***** Texte source *****

C’est un joli panorama en 330 et quelques pages que nous offre l’auteur Casey Rae, professeur de communication, chroniqueur rock, spécialiste de Dylan et du Grateful Dead, des rapports qu’entretiennent les musiques alternatives et William Burroughs, l’un des plus grands écrivains du XXième siècle.
Ce premier livre de l’auteur fonctionne à la fois comme une biographie de l’auteur du Festin Nu et des Garçons Sauvages dont il revient sur les grandes heures depuis sa naissance en 1914 dans une famille bourgeoise jusqu’à sa disparition en 1997 dans sa ferme de Lawrence, et comme une série de portraits où des stars de plus ou moins premier plan viennent s’abreuver à la source de subversion et de génie que leur offre le plus grand drogué de la littérature américaine.
Les fans de Burroughs (dont on est) y trouveront leur compte dans la façon dont Rae se tient à son sujet, évitant la dispersion, même si sur le plan documentaire tout cela a été déjà lu et raconté par ailleurs. Il n’y a pas grand-chose ici (voire rien du tout) de nouveau mais William S. Burroughs et le Rock N’Roll fonctionne comme une biographie synthétique à angle qui est assez agréable à lire et à parcourir et qui ne commet aucune faute de goût. Les résumés de l’œuvre, tant dans son contenu que dans ses objectifs, les récits des faits, les reconstitutions des époques de la vie de l’artiste sont fidèles, sincères et de qualité. On assiste à un défilé de vedettes qui marque par sa singularité et sa succession : c’est à la fois assez superficiel, amusant et distrayant de voir toutes ces stars qui font la queue et échangent, souvent avec une vraie intensité émotionnelle, l’espace d’une entrevue (ou d’une véritable amitié) dont ils se prévaudront ou pas pour toute leur vie. En creux, Rae dessine un portrait plutôt flatteur d’un Burroughs incorruptible et toujours très à l’écoute de l’autre qui agit comme un révélateur, un initiateur ou une chambre d’écho selon le temps et les circonstances, mais aussi selon les dispositions d’esprit de son interlocuteur et ce qu’il lui inspire.

***** Données enregistrées *****

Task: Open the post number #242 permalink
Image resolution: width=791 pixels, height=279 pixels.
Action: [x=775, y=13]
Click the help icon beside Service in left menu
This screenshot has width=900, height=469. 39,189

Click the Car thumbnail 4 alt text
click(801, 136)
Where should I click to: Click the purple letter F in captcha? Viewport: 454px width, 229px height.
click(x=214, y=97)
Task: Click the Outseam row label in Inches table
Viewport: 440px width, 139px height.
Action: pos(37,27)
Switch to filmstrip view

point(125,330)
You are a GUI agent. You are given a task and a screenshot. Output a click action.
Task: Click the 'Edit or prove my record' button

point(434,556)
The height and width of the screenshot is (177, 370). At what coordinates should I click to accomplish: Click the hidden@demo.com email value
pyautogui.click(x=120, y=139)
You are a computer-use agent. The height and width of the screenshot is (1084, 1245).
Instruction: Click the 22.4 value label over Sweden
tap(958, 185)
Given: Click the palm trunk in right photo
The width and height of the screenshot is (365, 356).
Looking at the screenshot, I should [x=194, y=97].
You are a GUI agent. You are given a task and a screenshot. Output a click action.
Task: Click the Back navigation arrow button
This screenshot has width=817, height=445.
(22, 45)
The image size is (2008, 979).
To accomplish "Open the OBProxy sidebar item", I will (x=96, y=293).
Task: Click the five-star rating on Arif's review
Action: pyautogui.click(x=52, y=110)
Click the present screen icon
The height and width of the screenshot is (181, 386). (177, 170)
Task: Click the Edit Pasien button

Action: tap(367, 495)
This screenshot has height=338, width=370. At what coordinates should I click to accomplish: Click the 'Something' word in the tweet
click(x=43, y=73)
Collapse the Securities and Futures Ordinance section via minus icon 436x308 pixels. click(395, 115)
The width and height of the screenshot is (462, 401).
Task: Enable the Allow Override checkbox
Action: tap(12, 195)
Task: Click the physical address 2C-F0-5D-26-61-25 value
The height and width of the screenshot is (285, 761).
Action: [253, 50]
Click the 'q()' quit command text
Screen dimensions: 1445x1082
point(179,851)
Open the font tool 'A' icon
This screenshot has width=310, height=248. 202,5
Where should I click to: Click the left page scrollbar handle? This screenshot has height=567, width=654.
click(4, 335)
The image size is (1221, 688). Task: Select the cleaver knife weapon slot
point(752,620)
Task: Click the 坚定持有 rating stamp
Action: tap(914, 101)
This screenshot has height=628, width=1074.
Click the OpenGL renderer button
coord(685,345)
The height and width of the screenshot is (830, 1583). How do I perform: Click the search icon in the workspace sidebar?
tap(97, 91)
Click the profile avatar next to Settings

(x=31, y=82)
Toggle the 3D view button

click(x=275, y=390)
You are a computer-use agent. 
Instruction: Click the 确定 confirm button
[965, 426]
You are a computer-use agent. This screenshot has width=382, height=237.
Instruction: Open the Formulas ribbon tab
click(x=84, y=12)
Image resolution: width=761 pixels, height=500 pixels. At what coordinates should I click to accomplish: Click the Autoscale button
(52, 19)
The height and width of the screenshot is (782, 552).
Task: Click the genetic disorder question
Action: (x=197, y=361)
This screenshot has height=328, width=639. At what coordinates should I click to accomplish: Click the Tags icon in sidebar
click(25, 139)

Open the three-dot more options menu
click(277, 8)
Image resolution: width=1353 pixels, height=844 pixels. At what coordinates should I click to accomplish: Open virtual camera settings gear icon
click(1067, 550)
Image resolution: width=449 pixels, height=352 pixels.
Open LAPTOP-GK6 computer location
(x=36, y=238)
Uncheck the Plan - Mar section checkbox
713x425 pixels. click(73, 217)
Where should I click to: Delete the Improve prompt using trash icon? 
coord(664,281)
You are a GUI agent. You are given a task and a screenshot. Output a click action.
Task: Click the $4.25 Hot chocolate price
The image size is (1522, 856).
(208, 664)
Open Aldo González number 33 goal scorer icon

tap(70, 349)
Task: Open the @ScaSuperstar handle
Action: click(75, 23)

*****

_Liste des consignes_
1/ Dans la critique sur Burroughs et le rock, quels rôles Burroughs joue-t-il auprès de ses interlocuteurs selon le portrait que dessine Rae ? Citez-les tous.
2/ D'après la critique sur Burroughs et le rock, pourquoi les fans de Burroughs trouveront-ils leur compte dans ce livre ? Répondez en une ou deux phrases.
Vous n'avez pas besoin de ce matériel.

_Résultats de l'exercice_
1/ Un révélateur, un initiateur et une chambre d'écho.

2/ Ils y trouveront leur compte grâce à la façon dont Rae se tient à son sujet, en évitant la dispersion. C'est vrai même si, sur le plan documentaire, tout cela a déjà été lu et raconté ailleurs.